US liquidity’s golden run won’t end in 2025: Analyst
After a bumper three years, US liquidity and money markets are widely expected to end their golden run in 2025. However, a leading analyst has countered this narrative, predicting liquidity will remain “king” through 2025.
Federated Hermes 2025 Outlook sees a continued strong showing for liquidity this year, boosted by above-Fed rate yields and a slew of favourable Trump administration policies.
Since the Federal Reserve raised its cash rate in March 2022 from its low water mark of 0.25%, industry money market assets alone have increased more than US$2 trillion, with yields riding the most rapid rate hike in decades.
Federated Hermes’ chief investment officer for global liquidity markets Deborah Cunningham notes the continued attractiveness of liquidity products even as rates decline, with investors capitalising on high yields.
“[Cash] managers construct liquidity portfolios with securities maturing as far out as a year. In a declining-rate environment, these portfolios often have higher yields than the current Fed target range.
“In theory, this would slow the decline of portfolio yields higher for longer, keeping liquidity products attractive. The latter seems to be happening.”
Cunningham notes that, since the Fed’s half-point rate cut last September, around US$300 billion of assets have moved into money funds.
After years of ultra-low cash rates, including the post-GFC recovery and Covid period declines, Cunningham notes that money market investors will be “more than happy” to see rates stabilise at a neutral 3.5%, particularly for those using cash primarily as a tool to pay expenses and other needs.
“That’s why we don’t buy the narrative that investors are chomping at the bit to deploy all their cash to stocks and bonds as yields decline. Liquidity is king.”
Finally, a raft of – likely inflationary – policy promises from the incoming Trump administration could bode well for money markets, Cunningham believes.

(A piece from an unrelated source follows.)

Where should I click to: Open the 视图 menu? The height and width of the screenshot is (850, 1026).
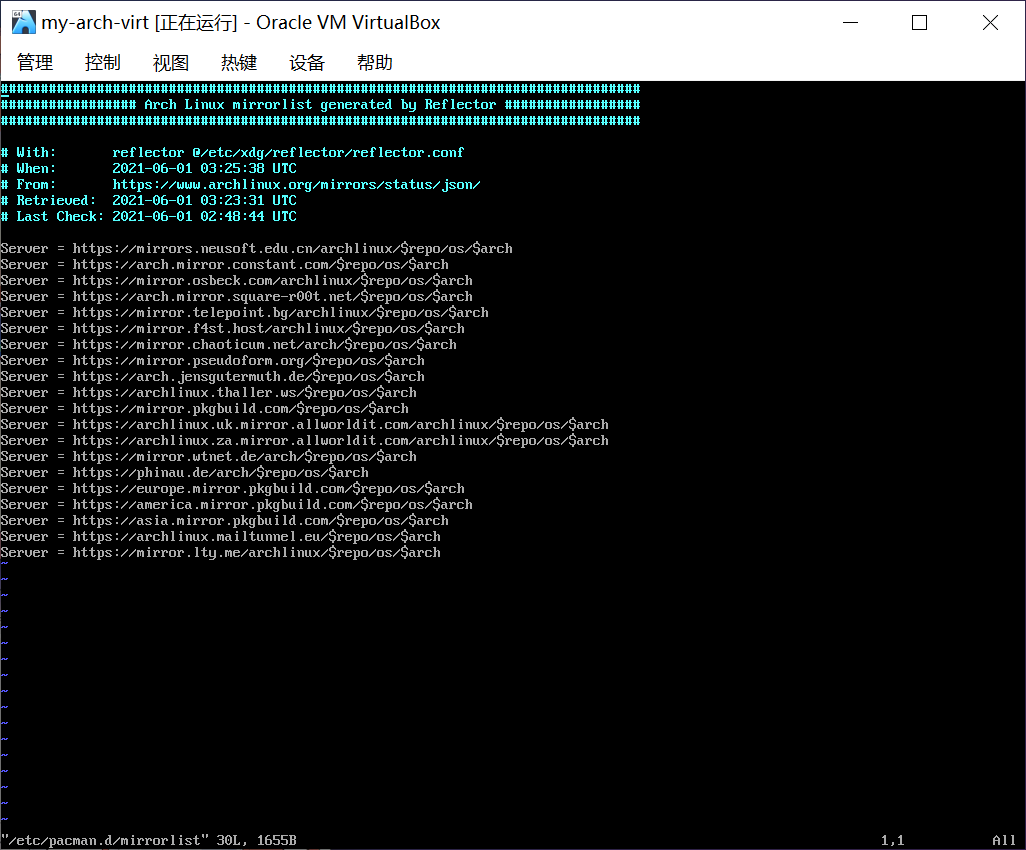[x=171, y=62]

Trump’s promise to slash taxes, cut immigration, increase government spend, and enact tariffs would likely rekindle inflation, with policymakers expected to relent on its monetary easing, potentially keeping liquidity yields higher for longer.
Federated Hermes predicts this would likely lead to a more complicated and bond-unfriendly environment.
“For spread markets, positive growth policies could benefit corporate debt, but increased volatility may impact returns.”
However, geopolitical shifts and aggressive tariff policies could disrupt markets, creating new opportunities in non-US developed and emerging markets.
President Trump’s pro-growth agenda, including lower corporate tax rates and reduced regulatory burdens, could deliver a boon for the US equities market in the short- to medium-term, leveraging the current strength of the US economy.
As a result, Federated Hermes anticipates a continued strong run for the US market through 2025, with a preference for large cap value and small cap stocks.
Private Markets are also expected to continue their growth trajectory.
“We expect private debt to continue to offer compelling returns for investors in 2025, for those looking in the right parts of the market.
“With inflation seemingly back under control, private equity activity has also resurged, and we expect to see continued improvement in deal flow, exits and multiples.”